Reaching out to others, spending time with a pet, getting Door Dash, drinking water, and making playlists for certain moods are all accommodations that my clients have made for themselves.

And if that accommodation doesn’t work out, that’s okay. We’ll try again tomorrow.

4. “You’re angry because you’re worth it.”

I say this one so often that I wrote a blog on it two years ago.

Anger is ugly to unpack. I don’t think people like to feel angry, and for people unfamiliar with anger, it’s terrifying because it’s overwhelming and feels like it may never end.

I don’t really subscribe to the whole “Anger is a secondary emotion” thing. Let’s look it in the eye and give it its own identity.
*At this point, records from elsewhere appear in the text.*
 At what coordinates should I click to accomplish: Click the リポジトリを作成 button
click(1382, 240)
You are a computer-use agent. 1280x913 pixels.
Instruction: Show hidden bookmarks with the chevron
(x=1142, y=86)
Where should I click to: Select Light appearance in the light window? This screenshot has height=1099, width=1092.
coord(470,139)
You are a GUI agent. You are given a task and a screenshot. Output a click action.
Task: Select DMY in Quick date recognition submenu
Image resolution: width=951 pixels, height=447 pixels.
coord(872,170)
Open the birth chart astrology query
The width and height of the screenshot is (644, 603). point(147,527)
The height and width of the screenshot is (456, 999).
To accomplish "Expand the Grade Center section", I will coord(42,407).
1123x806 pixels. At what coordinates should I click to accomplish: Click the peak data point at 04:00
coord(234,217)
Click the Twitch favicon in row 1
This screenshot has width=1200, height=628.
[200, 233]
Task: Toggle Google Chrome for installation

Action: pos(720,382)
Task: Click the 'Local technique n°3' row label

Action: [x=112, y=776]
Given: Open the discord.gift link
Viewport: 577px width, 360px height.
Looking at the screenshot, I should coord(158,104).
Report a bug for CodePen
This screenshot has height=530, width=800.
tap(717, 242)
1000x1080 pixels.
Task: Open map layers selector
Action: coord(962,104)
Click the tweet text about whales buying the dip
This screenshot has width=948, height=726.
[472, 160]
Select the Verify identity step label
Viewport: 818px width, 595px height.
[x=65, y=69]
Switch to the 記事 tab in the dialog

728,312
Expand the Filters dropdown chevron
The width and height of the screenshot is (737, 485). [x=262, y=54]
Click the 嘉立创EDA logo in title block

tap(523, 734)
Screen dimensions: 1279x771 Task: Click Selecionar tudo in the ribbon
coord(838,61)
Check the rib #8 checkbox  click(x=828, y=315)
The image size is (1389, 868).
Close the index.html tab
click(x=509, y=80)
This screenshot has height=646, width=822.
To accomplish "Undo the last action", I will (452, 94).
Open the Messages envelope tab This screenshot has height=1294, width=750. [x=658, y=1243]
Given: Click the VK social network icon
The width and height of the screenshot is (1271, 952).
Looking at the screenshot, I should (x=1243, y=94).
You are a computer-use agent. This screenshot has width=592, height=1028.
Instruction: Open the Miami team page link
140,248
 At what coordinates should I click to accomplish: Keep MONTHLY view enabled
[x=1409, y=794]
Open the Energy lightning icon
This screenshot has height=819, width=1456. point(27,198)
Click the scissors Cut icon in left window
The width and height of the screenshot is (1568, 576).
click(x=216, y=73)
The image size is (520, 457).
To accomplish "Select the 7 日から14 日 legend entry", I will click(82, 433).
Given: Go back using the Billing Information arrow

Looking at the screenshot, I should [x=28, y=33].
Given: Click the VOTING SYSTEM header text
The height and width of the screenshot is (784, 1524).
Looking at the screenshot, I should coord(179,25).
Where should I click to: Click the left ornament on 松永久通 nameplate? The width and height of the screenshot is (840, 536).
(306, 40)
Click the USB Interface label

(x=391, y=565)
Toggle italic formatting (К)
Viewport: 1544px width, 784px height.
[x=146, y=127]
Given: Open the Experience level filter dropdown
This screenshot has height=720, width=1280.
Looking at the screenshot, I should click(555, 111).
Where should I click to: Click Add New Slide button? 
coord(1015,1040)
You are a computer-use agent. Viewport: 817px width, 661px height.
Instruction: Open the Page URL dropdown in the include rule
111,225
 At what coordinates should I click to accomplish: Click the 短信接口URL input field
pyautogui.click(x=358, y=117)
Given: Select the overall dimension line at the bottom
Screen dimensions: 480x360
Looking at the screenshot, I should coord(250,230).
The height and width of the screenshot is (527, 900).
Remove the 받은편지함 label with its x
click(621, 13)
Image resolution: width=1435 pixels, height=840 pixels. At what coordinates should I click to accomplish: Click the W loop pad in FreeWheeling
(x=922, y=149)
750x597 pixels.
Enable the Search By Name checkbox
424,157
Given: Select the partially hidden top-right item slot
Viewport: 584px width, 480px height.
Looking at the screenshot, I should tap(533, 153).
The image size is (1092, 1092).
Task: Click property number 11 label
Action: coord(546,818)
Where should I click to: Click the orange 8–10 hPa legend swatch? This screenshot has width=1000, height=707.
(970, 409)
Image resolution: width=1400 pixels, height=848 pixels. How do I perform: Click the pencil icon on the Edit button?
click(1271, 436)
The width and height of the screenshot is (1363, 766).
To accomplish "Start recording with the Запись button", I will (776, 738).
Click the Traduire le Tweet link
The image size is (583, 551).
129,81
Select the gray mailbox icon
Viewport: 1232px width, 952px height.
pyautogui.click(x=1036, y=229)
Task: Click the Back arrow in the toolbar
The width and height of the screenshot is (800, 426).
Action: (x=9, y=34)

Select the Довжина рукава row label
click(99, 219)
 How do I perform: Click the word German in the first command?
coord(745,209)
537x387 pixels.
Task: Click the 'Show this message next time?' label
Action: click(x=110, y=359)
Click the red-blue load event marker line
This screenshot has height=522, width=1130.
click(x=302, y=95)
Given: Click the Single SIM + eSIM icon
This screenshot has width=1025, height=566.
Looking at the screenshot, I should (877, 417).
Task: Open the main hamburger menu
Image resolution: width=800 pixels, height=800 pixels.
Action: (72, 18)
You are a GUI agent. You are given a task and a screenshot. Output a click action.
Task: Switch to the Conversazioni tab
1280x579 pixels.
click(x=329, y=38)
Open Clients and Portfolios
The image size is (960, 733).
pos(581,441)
If you think about the times you’ve been angry in your life, it often is tied to someone or something, on a large or small scale, doing something that says, “You’re not worth it.”

Being sexually assaulted is a heinous violation. Sometimes, survivors feel so low about themselves that they don’t acknowledge or understand this until they are in a spot where they know they deserved better. And when that happens, they are MAD.

The healing process involves anger. You know why? It’s because you’re worth it.

5. “You got this.”

This is my go-to phrase before a hearing, during an exam, when a client tells me their story… “You got this.”

It’s not just an empowering phrase of affirmation. Getting something also means it’s yours, and when something is yours, you have a little more control over the situation.

It’s a tough perspective change and one that requires a lot of self-advocacy and even a little belief in oneself, as hard as that may be.

Your healing is yours. Make it yours. You got this.